When Seattle-based cloud computing startup Skytap decided to transition its go-to-market strategy — going from a transactional model that dispersed resources across a lot of smaller customers to a model that strategically targeted bigger enterprise accounts — the company expected growing pains. Teams would need to be restructured. Employees would have to be trained on new processes and strategies. Messaging would need to be revamped.
For most startups, that kind of organizational disruption is risky, particularly if it poses a threat to short-term growth. For Skytap, the stakes were especially high. Since 2013, the company had grown revenue by more than 100% year-over-year and, in 2014, it was listed among the fastest-growing tech businesses on Deloitte Technology’s Fast 500 list.
“It’s not like something was broken and our only choice was to fix it,”
says Skytap Director of Marketing Kerry Ok. “The business was doing extraordinarily well, but our leadership saw this transition as an enormous opportunity to strengthen our position in the market and improve the efficiency and effectiveness of our sales and marketing. On the flip side, the risk was that if our team didn’t embrace the change or the market didn’t respond to it, then our growth might slow significantly.”
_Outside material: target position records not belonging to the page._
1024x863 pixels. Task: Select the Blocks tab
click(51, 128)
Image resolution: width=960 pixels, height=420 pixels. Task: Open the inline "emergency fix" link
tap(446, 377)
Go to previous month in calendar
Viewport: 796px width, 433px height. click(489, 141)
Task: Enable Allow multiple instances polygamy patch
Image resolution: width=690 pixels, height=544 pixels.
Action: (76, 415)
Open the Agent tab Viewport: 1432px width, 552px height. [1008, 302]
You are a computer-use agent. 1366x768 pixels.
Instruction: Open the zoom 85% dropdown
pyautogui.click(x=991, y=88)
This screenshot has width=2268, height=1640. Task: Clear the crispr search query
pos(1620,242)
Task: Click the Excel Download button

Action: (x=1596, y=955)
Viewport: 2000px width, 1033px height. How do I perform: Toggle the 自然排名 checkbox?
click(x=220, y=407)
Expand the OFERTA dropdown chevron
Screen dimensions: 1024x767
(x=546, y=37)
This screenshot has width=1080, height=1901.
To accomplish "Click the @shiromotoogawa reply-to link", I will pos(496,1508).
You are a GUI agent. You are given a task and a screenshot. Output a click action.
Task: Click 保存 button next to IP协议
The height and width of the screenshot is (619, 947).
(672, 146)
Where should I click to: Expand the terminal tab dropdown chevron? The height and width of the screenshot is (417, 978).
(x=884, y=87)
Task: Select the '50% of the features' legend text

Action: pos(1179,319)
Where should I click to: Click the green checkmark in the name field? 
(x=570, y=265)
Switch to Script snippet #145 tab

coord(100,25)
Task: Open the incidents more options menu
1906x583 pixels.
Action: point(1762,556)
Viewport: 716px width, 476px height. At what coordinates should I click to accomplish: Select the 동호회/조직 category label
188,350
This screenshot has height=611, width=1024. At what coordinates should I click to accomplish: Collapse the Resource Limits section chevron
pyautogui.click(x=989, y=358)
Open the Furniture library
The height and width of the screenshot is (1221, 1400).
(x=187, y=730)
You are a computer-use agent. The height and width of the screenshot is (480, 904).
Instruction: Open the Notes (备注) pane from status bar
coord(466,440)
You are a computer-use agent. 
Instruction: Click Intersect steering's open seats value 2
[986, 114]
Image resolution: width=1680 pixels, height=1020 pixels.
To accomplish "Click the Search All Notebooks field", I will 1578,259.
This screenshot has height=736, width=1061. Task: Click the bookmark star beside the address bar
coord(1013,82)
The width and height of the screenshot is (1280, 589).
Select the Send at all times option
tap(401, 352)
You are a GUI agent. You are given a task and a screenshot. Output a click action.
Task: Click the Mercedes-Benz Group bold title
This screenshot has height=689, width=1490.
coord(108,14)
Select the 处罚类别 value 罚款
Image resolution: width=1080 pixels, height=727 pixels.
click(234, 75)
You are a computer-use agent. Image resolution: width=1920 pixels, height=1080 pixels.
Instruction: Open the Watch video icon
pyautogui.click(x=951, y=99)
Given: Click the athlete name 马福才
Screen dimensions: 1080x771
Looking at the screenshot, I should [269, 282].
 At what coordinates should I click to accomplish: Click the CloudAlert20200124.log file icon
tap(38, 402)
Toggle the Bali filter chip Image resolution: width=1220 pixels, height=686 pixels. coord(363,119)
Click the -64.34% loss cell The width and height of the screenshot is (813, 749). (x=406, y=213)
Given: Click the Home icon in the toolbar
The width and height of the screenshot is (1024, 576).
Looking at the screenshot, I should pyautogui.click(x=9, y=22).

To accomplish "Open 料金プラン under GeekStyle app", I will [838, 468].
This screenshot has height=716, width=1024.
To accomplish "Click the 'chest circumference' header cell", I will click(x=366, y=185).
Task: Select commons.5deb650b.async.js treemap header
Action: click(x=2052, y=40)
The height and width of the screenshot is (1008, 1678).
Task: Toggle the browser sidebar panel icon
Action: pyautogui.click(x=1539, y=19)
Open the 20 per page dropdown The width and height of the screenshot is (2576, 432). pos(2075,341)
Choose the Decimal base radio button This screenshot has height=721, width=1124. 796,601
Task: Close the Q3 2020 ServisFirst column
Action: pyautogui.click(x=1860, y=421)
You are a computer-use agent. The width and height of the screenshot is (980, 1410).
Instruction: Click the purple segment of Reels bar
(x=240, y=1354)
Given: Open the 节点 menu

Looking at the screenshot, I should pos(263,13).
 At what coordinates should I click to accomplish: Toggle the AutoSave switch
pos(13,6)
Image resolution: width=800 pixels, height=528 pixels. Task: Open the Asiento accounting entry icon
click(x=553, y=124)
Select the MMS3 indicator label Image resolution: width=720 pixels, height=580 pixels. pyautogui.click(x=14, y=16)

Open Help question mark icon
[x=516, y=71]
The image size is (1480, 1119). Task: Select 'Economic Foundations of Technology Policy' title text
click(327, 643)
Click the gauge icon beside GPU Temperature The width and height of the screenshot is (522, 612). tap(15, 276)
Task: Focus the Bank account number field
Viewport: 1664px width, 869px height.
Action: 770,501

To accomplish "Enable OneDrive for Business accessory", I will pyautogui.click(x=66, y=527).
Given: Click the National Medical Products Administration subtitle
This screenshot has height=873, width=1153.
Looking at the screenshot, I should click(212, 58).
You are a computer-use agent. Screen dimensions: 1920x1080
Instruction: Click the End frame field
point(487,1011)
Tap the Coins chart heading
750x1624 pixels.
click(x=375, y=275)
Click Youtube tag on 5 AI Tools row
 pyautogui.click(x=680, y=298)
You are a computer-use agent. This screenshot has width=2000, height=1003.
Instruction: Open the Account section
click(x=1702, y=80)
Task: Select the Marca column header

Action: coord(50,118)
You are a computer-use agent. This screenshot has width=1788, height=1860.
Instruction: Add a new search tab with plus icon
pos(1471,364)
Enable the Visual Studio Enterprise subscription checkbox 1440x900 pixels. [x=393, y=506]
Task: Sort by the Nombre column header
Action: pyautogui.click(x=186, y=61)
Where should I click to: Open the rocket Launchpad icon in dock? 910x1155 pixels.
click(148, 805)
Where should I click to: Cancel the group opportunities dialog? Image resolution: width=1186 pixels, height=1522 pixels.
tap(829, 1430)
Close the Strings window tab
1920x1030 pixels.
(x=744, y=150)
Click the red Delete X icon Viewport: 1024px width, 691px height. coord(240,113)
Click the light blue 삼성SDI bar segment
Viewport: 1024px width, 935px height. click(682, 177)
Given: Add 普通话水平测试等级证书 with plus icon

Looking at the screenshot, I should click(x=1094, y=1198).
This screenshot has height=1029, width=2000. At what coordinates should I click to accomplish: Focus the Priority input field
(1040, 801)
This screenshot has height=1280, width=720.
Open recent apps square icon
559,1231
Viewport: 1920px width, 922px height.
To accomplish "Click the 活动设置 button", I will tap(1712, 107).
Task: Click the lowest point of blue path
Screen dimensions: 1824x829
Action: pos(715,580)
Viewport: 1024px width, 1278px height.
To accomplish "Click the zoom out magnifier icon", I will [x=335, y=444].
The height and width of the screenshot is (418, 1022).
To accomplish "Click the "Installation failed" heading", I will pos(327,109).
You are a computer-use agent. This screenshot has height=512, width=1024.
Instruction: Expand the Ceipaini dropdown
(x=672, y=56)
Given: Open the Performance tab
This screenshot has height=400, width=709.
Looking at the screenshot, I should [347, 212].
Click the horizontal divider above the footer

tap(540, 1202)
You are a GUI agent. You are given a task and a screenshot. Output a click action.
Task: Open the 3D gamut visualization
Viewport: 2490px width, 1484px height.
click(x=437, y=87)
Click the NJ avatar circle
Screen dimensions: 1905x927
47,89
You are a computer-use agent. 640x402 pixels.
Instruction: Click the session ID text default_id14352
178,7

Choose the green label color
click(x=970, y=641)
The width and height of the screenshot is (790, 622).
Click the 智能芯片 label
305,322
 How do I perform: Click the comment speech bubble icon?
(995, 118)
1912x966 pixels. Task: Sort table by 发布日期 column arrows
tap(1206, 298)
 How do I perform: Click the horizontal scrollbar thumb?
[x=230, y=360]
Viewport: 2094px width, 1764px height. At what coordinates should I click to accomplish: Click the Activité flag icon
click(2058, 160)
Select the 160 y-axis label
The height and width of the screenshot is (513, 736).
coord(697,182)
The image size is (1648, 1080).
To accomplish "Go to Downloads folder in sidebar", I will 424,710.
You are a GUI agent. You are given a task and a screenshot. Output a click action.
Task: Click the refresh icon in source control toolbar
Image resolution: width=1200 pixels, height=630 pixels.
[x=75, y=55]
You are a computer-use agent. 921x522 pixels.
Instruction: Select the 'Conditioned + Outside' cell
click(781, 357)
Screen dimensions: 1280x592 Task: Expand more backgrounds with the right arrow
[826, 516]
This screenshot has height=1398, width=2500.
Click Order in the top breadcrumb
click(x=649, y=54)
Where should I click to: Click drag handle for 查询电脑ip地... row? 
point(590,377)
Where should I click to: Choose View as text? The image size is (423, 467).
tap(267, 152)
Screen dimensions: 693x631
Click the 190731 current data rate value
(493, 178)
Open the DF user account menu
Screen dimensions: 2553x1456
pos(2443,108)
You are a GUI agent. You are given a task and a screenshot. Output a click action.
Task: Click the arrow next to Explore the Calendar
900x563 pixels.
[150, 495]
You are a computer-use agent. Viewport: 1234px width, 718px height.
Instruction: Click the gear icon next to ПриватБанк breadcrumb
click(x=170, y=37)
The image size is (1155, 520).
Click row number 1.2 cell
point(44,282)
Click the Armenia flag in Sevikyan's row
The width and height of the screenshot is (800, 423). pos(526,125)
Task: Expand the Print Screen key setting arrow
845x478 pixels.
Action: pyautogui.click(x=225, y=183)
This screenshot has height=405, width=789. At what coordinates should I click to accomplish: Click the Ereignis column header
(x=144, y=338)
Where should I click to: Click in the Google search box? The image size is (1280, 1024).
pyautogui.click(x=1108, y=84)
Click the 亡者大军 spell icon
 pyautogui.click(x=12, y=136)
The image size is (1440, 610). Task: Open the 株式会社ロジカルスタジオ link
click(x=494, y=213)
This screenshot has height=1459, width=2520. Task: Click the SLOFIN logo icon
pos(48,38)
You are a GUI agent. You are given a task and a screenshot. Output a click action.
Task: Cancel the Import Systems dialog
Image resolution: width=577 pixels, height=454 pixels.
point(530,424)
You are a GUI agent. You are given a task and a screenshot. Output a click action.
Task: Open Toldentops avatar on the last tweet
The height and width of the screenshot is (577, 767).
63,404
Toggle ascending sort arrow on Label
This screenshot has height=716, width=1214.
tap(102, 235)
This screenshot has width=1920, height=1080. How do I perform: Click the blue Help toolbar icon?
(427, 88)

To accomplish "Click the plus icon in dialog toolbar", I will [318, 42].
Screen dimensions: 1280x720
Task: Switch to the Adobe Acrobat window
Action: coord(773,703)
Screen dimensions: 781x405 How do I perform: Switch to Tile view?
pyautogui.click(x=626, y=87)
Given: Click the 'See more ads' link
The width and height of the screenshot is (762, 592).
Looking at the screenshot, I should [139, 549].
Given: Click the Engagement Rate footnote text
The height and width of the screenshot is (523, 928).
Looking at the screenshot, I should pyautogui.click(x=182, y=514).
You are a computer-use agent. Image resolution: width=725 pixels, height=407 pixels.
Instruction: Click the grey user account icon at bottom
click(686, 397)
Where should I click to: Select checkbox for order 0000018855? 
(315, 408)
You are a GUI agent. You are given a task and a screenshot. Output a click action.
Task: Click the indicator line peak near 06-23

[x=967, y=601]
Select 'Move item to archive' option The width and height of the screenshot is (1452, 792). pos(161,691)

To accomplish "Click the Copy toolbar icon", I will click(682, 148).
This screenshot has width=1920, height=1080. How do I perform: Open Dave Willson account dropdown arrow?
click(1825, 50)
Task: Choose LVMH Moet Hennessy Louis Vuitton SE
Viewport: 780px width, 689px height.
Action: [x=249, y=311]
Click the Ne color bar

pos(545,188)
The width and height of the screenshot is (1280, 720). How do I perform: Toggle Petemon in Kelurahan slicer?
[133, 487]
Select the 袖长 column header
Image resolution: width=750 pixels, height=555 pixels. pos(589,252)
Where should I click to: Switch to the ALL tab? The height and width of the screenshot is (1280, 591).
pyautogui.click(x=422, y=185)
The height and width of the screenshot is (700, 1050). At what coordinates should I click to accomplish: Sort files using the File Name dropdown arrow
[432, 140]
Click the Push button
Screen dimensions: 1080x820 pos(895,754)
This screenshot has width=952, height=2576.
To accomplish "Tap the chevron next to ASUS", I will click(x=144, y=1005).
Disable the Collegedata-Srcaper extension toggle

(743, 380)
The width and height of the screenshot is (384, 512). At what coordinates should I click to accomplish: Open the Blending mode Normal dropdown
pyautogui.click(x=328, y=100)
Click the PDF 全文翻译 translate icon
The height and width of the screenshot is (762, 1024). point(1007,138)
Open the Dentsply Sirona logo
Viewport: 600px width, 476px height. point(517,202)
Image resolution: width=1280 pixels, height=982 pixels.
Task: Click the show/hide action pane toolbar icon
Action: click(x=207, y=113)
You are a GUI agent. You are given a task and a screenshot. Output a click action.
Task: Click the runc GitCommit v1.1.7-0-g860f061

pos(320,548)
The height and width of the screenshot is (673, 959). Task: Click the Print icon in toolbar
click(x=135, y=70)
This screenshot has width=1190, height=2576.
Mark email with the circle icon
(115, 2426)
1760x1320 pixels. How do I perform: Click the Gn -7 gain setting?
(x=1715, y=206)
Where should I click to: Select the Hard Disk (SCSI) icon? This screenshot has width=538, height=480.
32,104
Thankfully, that didn’t happen.
Ok says a big reason for the success during and after the transition was the company’s partnership with OpenView Labs, the strategic consulting arm of OpenView Venture Partners, which led Skytap’s Series C in 2010. “Without OpenView’s team, I think the transition would have been a lot slower and a lot more painful,” Ok says. “Their ability to guide us through every step of the process — from buyer persona research to the restructuring of our team and processes — was invaluable.”